As a stand-alone image, this edition offers a familiar glimpse of Berlin’s landscape: the city’s long-standing tradition of graffiti as a vehicle for political protest and revolutionary expression. The call to “Free All Antifas,” painted along the canal, stems from a transnational leftist movement demanding the release of imprisoned activists and political dissidents across Europe. In the context of the West’s ongoing democratic unraveling—marked by the political fragmentation of both the left and the liberal center—the image gains layers of meaning. The imperative to “free” something or anything today feels increasingly contested, easily distorted, and vulnerable to misappropriation.
Matić’s sensitivity to the subtle grammars of a place—the signs, symbols, and undercurrents that speak beneath the surface—is what distinguishes them as one of the most brilliant young artists of their generation. This snapshot freezes a moment that feels defiant and at risk: a fleeting echo of resistance, a yearning for freedom. It’s an image from the near present, yet already tinged with loss, as if belonging to a bygone past.
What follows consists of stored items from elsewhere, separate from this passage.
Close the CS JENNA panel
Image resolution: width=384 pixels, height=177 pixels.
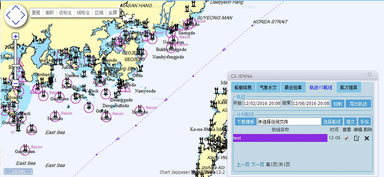(369, 75)
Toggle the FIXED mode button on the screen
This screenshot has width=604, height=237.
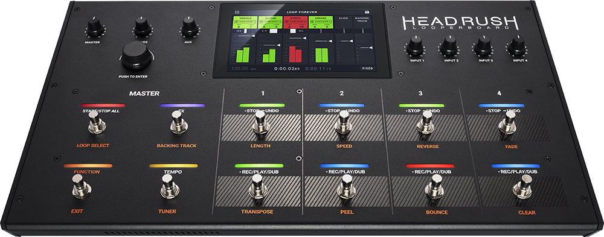click(367, 68)
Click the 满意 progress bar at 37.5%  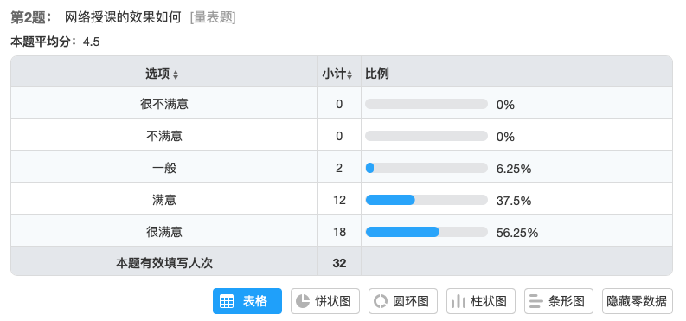[426, 200]
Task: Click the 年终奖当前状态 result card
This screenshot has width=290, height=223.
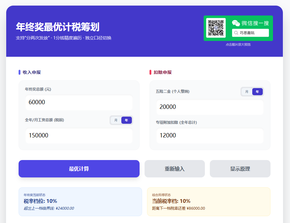Action: (x=80, y=202)
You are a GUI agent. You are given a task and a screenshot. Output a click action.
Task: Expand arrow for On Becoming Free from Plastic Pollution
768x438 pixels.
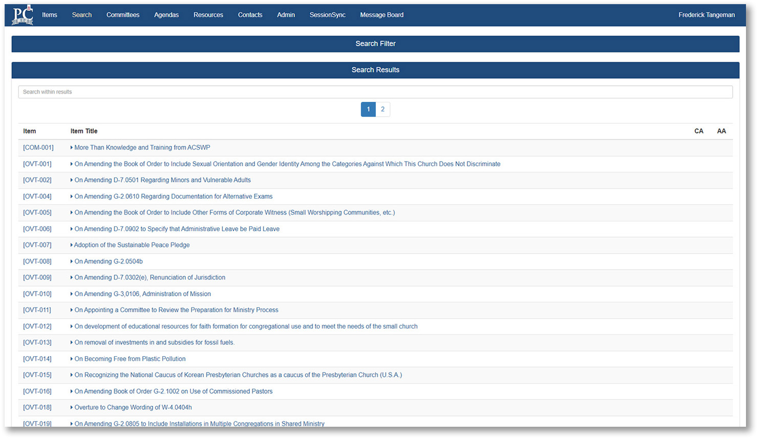(72, 359)
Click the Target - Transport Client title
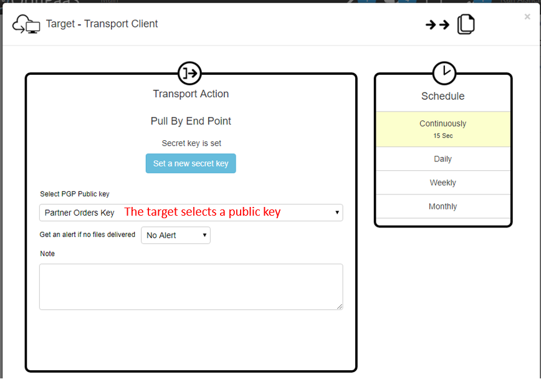The height and width of the screenshot is (379, 541). click(102, 24)

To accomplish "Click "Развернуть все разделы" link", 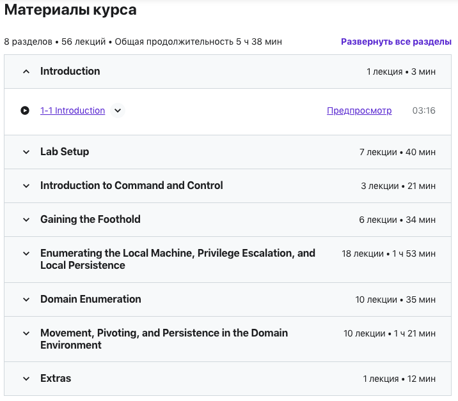I will 396,42.
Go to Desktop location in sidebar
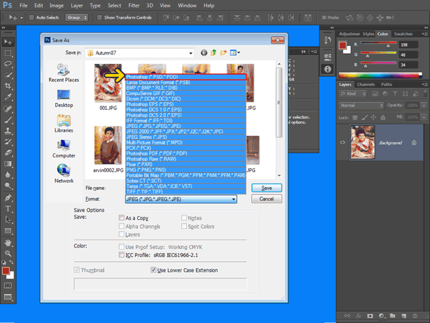The height and width of the screenshot is (323, 430). (64, 98)
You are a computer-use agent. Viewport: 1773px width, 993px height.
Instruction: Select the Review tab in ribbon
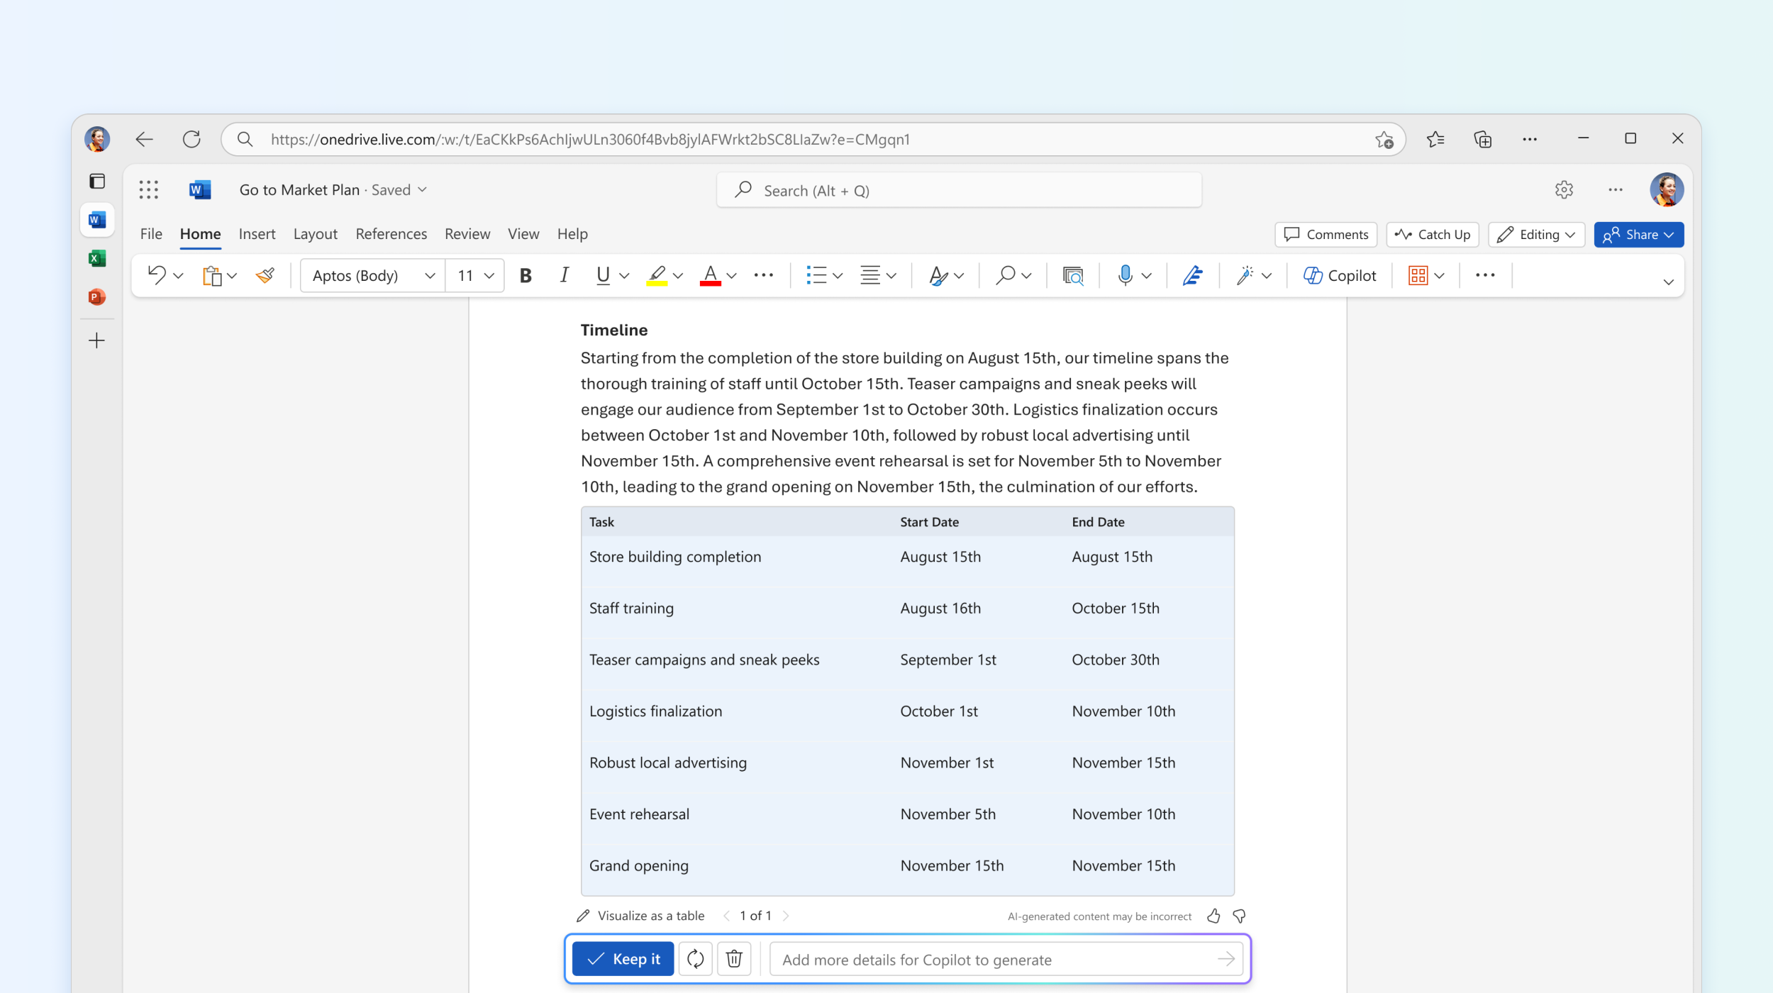click(x=467, y=234)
The reflection of the words in the river mirrors the instability of truth in today’s political theater. Reality appears inverted. Where do we go from here?
About the artist:
Rene Matić (b. 1997, Peterborough, UK) is a London-based artist and writer whose practice spans across photography, film, and sculpture, converging in a meeting place they describe as “rude(ness)”—an evidencing and honouring of the in-between. Matić draws inspiration from dance and music movements such as Northern soul, Ska, and 2-Tone as a tool to delve into the complex relationship between West Indian and white working-class culture in Britain, whilst privileging queer/ing intimacies, partnerships and pleasure as modes of survival.
Since 2017, Rene Matić has participated in group and solo exhibitions at Saatchi Gallery, South London Gallery, Sadie Coles HQ, Martin Parr Foundation, Bristol, and Kunstverein Gartenhaus, Vienna among other places. In 2023, Rene Matić had their first US solo exhibition in the gallery Chapter in New York. Their work has been included in the public collection of many international institutions, such as Tate, Foundation Louis Vuitton, UK Government Art Collection, Arts Council Collection, Martin Parr Foundation, and South London Gallery etc.